La Grande-Bretagne actuelle, que les Romains appelaient Bretagne (Britannia), devint au moins à partir du IIIème siècle ap. J.-C. une terre celtique, à la suite d’importantes migrations qui affectèrent les régions rhénanes et le nord de la Gaule et amenèrent plusieurs peuples de la Gaule belgique à s’installer outre-Manche [1]. C’est ainsi que dans le bassin de Londres comme dans le bassin parisien se trouve une branche des Parisii.
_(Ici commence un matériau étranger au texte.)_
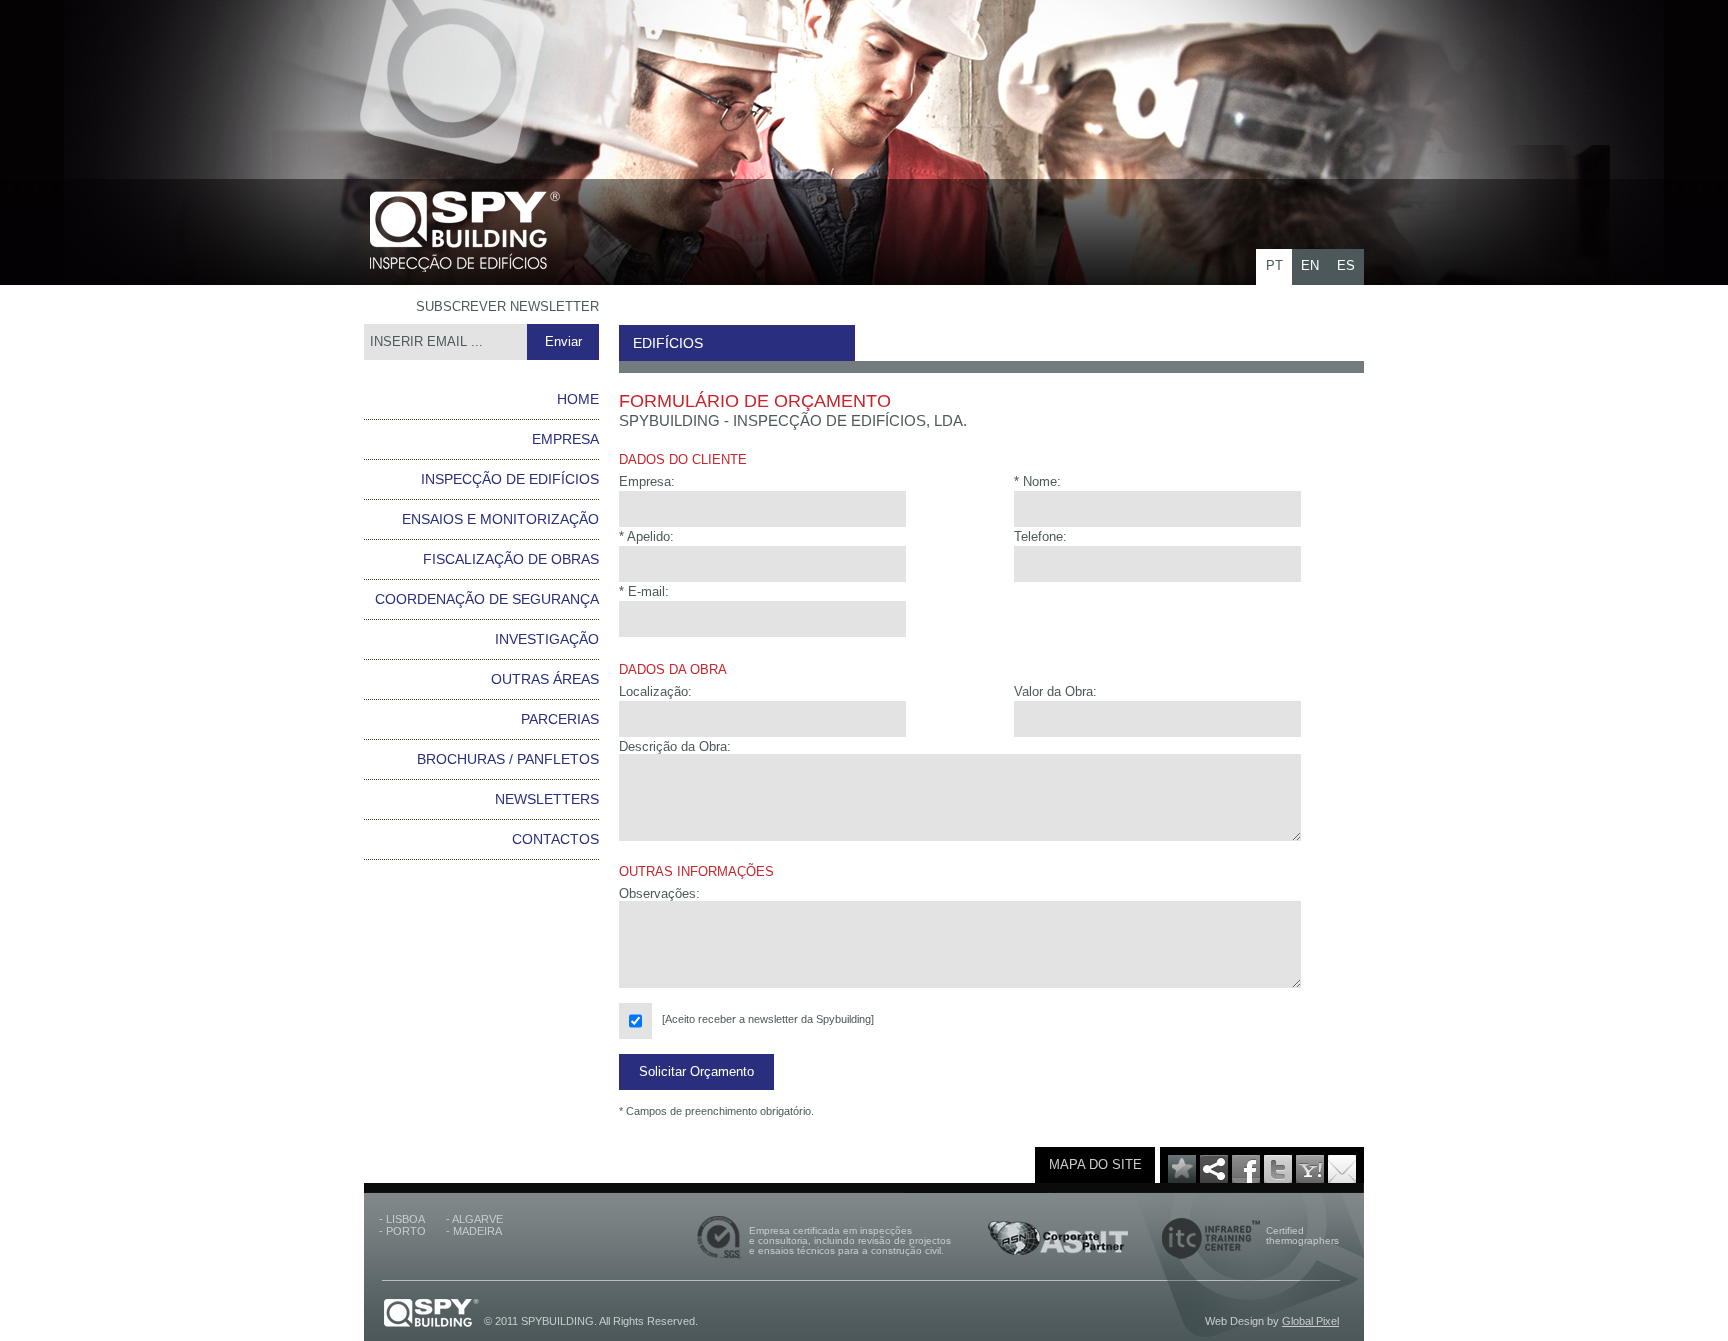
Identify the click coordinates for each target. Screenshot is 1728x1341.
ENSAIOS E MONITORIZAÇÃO (500, 519)
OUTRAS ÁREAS (545, 679)
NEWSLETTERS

En 55-54 av. J.-C., César, en pleine guerre des Gaules, tente une expédition en Bretagne, dans l’optique de priver les Celtes continentaux d’une base arrière qui fournissait troupes, vivres et servait de refuge à l’aristocratie druidique. L’échec du proconsul ne découragea pas l’empereur Claude (41-54 ap. J.-C.), qui lança en 43 ap. J.-C. une vaste offensive contre les Bretons, cette fois victorieuse. Les peuples bretons des actuelles Angleterre et Pays de Galles sont soumis, une colonie romaine fondée à Camulodunum (Colchester) et rien moins que quatre légions sont implantées sur le territoire. Une grande partie de ce dernier est directement sous administration romaine, mais l’empereur accorde une forme d’autonomie aux royaumes de Icéniens et des Regni, qui deviennent alors royaumes clients : un traité définit leur relations avec Rome, fixe le montant du tribut annuel et les effectifs des troupes auxiliaires qu’ils doivent fournir au nouveau maître. La rapacité de l’occupant provoqua, dès 51, la révolte de Caracatos contre l’occupant.
En 60 ap J.-C., soit une quinzaine d’années après la conquête, le roi des Icéniens Prasutagus rejoint ses ancêtres dans la mort et lègue ses biens patrimoniaux en partie à l’empereur régnant, Néron (54-68 ap. J.-C.), en partie à ses deux filles. Rome confie alors au procurateur Catus Decianus [2], normalement en charge de l’administration financière de la province de Bretagne, la tâche de saisir l’héritage pour le compte de l’empereur ; mais sa brutalité et son avidité provoquent l’indignation des Icéniens, qui décident alors de relever la tête, sous la conduite de la veuve de Prasutagus, la reine Boudicca. Le nom de cette dernière est peut-être un nom d’emprunt, pris pour la circonstance : il est formé sur la racine celtique boud-, la victoire. Si sa mort signe l'échec de l'insurrection bretonne, son tempérament comme le choix d'une mort digne attachent à jamais la victoire à son nom, la victoire sur la peur, la victoire sur la soumission et l'humiliation.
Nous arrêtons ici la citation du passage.